Einige Tage später fuhren dann für uns überraschend, fremde bewaffnete Armeefahrzeuge bei uns vor, in denen Soldaten, in unbekannten braunen Uniformen saßen, die sich zunächst nicht in die nahen Kasernen trauten. Sie schlugen ein Biwak auf einer freien Lagerfläche einer benachbarten kleinen Lack- und Farbenfabrik auf. Schnell bekamen wir als Kinder mit, dass die fremden Soldaten Kanadier waren, die sich hier bei uns niedergelassen hatten und die das Geschehen an und in der nahen Kaserne zunächst skeptisch auf Distanz beobachteten.

Das Leben der fremden Soldaten in den Zelten und bewaffneten Militärfahrzeugen, erregte bei uns Jungen sofort allergrößtes Interesse. Wir fanden, als interessiert beobachtende kleine Zaungäste, sehr schnell das Interesse der freundlichen braununiformierten Soldaten und wurden schnell als neugierige Beobachter akzeptiert. Spannend war für uns vor allem, dass dort Essen zubereitet, auf offenem Feuer gekocht, Sachen aus Dosen gegessen wurde, die uns unbekannt waren und Waffen auseinandergenommen und geputzt wurden. Unsere neugierigen interessierten Beobachtungen wurden schon bald mit Süßigkeiten, Schokolade und mit uns unbekanntem Kaugummi belohnt. Leider endeten die freundlichen Begegnungen mit den Soldaten schon bald. Sie bauten ihr Biwak ab, um es in der inzwischen fast völlig ausgeräumten Kaserne wieder aufzubauen. Die Kasernen Tore wurden wieder verschlossen, und unsere Zeit als freundlich mit Schokolade und Kaugummi versorgte und beobachtende Zaungäste war vorbei.

Ekkehard Grimm

  2 comments for “Erinnerungen an den Mai 1945 in Oldenburg

  1. Kira sagt:

    Aus dem Blickwinkel des Kindes damals mit dem Wissen von heute
    über den “ 8. Mai 1945″ zu schreiben, ist spannend: ….wie ein Kind in bitterer Zeit glücklich ist,
    Alliierte nicht als Bedrohung sondern angstfrei und neugierig entdeckt und den Geschmack von Schokolade – war es Cadbury ? – und Kaugummi noch heute spürt.

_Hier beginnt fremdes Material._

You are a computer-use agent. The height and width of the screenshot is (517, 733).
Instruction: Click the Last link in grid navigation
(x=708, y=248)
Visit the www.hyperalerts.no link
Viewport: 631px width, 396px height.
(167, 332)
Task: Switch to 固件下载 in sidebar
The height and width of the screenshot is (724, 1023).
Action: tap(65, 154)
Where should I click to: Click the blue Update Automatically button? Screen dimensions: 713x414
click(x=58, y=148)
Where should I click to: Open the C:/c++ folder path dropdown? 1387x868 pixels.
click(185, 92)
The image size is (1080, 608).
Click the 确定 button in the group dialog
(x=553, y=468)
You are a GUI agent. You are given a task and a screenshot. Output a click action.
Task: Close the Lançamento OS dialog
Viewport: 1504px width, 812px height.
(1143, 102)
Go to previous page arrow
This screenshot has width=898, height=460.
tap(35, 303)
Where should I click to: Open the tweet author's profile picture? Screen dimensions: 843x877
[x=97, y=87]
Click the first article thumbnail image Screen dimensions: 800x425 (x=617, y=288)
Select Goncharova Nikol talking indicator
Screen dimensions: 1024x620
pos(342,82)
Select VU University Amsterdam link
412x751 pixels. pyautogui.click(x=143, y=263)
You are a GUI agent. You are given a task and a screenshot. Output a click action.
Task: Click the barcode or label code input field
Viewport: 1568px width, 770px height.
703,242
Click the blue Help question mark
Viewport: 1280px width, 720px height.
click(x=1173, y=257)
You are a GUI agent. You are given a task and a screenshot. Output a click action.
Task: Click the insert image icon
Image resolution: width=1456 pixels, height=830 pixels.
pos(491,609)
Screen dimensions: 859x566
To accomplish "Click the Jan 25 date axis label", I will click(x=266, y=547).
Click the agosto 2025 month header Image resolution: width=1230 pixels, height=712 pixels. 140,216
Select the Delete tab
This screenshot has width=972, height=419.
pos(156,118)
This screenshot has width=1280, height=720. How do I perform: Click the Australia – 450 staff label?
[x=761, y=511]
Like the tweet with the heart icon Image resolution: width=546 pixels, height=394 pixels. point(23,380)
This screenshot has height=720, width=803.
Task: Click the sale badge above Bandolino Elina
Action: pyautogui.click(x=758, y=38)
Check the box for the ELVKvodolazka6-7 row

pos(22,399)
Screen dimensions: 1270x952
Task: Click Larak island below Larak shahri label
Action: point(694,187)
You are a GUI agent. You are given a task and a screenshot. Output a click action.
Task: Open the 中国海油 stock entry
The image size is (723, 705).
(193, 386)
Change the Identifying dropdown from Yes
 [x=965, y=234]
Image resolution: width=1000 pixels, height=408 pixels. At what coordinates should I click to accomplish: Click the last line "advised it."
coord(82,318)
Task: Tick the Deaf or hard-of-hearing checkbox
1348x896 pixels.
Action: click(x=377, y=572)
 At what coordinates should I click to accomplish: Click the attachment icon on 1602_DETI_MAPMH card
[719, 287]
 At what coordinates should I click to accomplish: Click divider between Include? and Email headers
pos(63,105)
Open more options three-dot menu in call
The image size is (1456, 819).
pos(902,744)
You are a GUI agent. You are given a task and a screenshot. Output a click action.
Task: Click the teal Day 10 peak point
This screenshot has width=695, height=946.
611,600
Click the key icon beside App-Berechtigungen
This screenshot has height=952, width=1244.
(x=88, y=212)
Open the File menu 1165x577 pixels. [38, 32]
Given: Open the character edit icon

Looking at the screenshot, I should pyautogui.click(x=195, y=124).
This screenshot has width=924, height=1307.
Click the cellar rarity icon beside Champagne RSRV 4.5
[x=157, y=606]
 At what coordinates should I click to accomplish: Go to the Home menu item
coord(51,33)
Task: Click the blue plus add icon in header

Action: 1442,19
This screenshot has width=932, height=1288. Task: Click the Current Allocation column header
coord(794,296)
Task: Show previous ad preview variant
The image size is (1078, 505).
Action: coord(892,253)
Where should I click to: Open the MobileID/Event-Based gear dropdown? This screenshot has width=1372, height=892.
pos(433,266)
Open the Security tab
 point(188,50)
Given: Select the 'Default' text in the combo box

    Ein Teil anschaulicher Lebensgeschichte und Zeitgeschichte !.

  2. Elfie sagt:

    1945 war ich fast sechs Jahre alt. Es muss 1944 oder 1945 gewesen sein: In Lüneburg waren Kriegsgefangene hinter einem Stacheldrahtzaun im Freien eingepfercht. Meine Mutter hat frisch gekochte Pellkartoffeln an den Zaun gebracht. Sie wurden von den ausgezehrten Soldaten dankbar angenommen. Ich war dabei und freue mich heute noch über die Idee meiner Mutter.
    Und noch eine Erinnerung: Lüneburg war nach dem Krieg von Engländern besetzt. In unserer Straße wohnten englische Familien. Wenn sie eine Brikettlieferung bekamen sind wir Kinder an die Lastwagen gegangen und haben heruntergefallene Kohlen aufgesammelt. Die Engländer ließen daraufhin immer Berge von Kohlen herunterfallen. Und wir Kinder sammelten eifrig für unsere Öfen.